→ **Exercise**:
Please update the listing from the line containing "The height and" through the end, changing "screenshot" to "image" and keeping all else the same. Leave the pictures out of your answer.

(Pointing records for screenshots and pages)
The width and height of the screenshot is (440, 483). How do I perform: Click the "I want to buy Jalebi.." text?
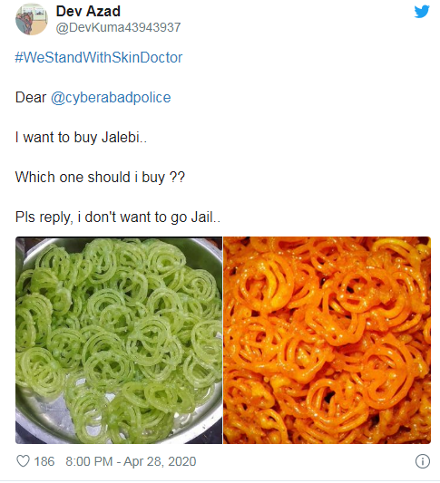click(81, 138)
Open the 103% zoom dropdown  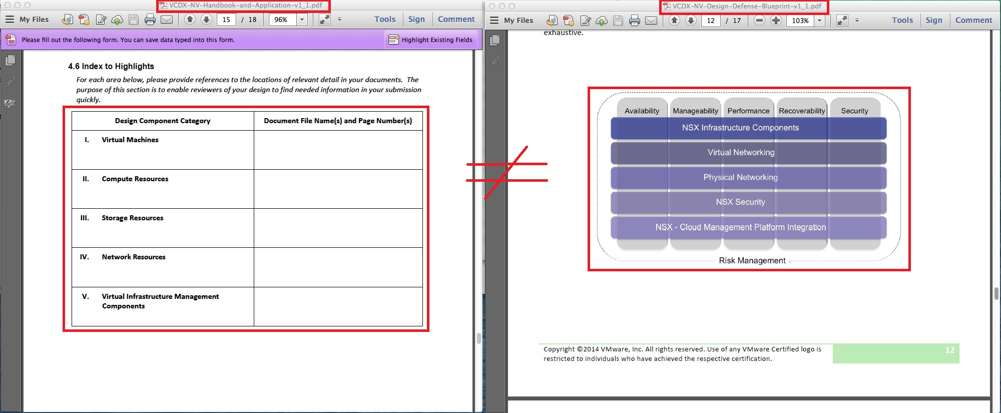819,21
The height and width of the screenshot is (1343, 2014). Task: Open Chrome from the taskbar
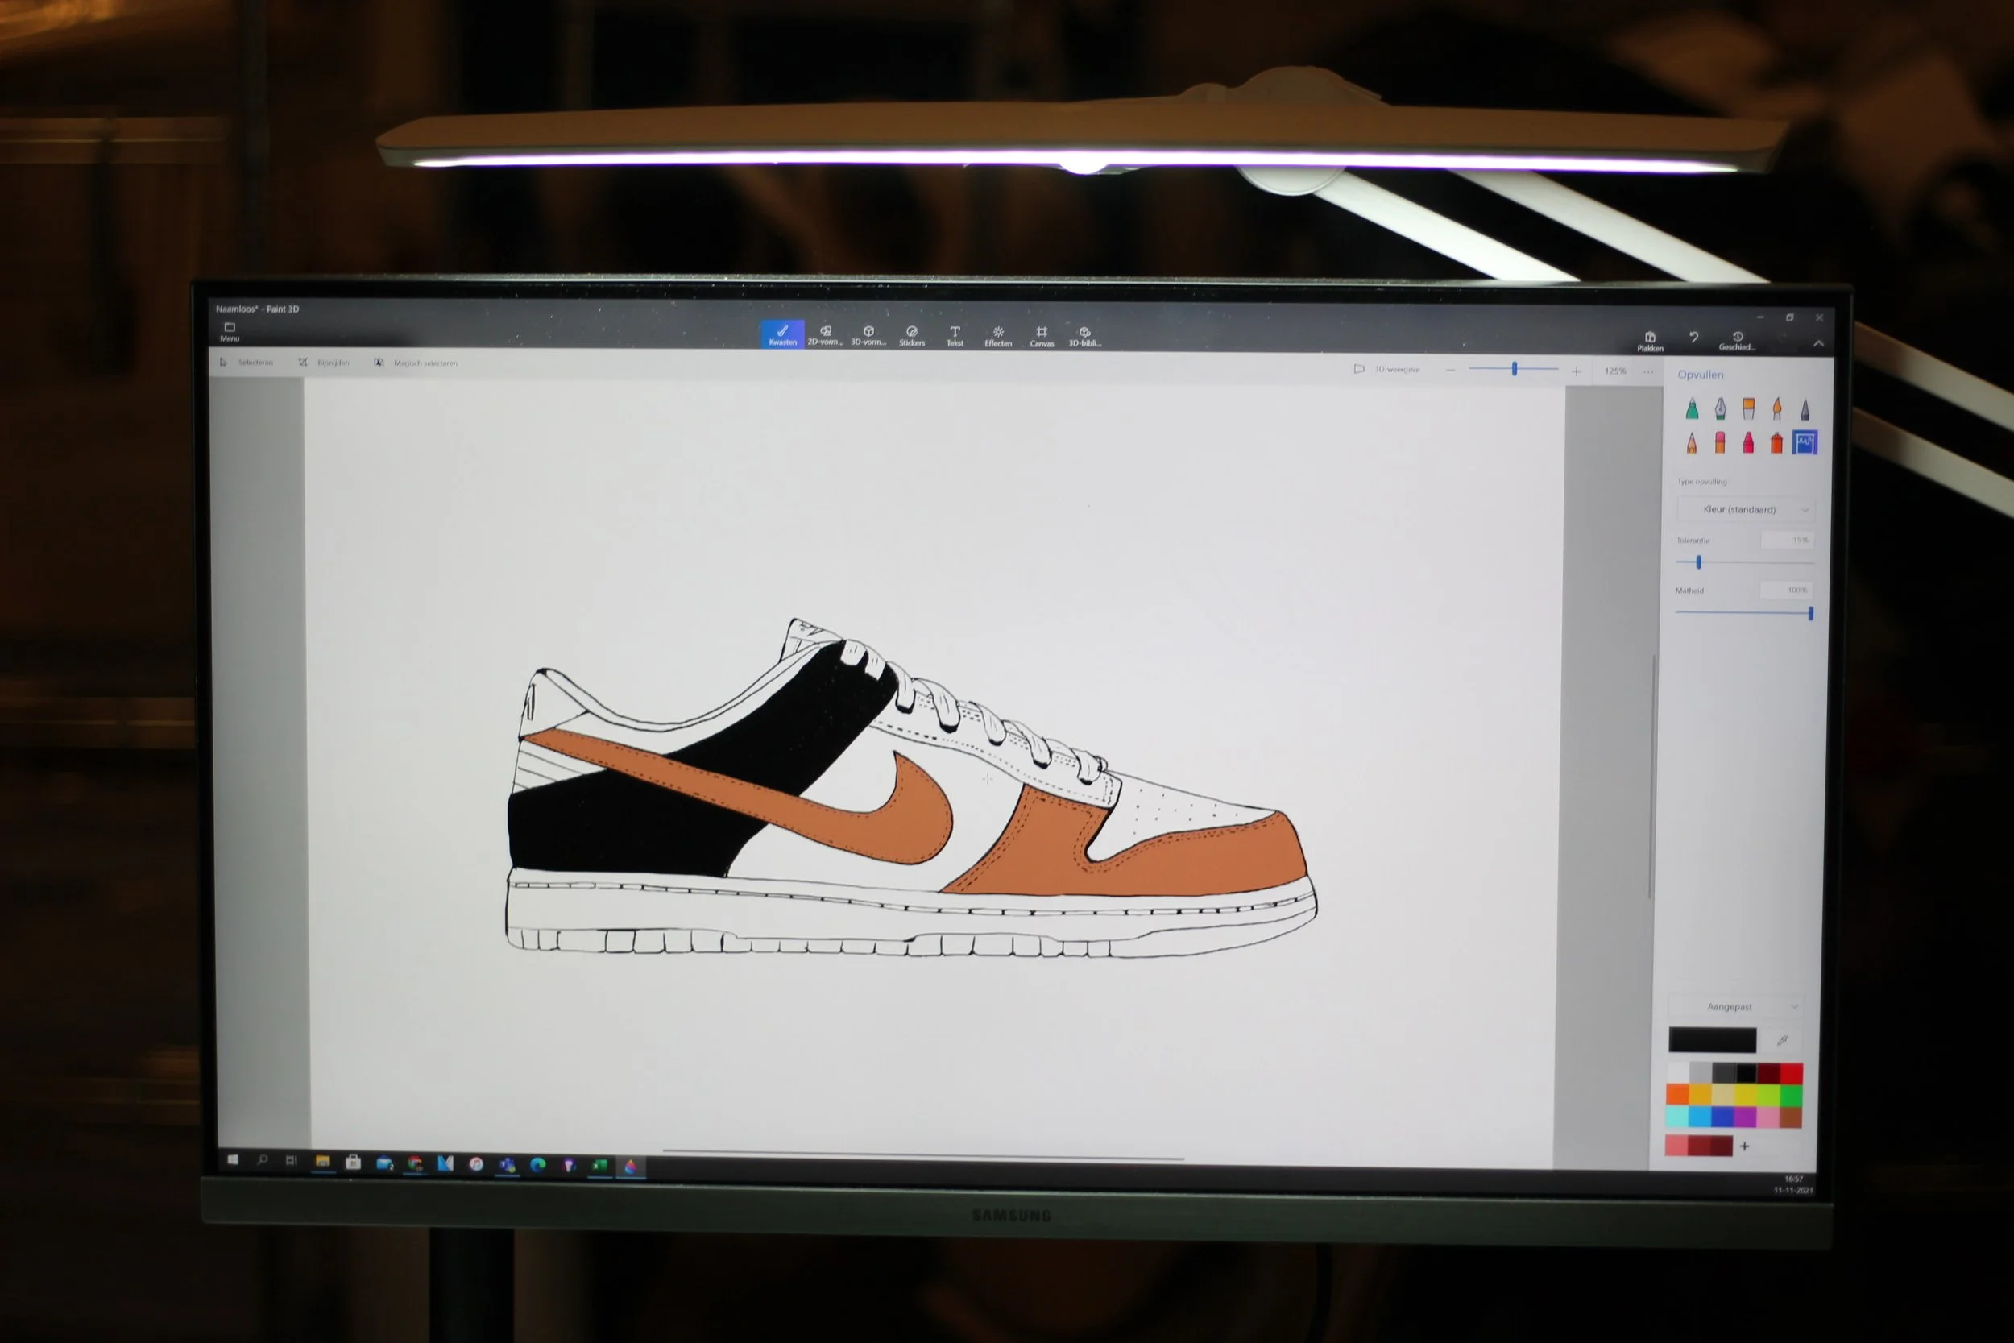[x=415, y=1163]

→ **Full response**:
The height and width of the image is (1343, 2014). Task: Open Chrome from the taskbar
[x=415, y=1163]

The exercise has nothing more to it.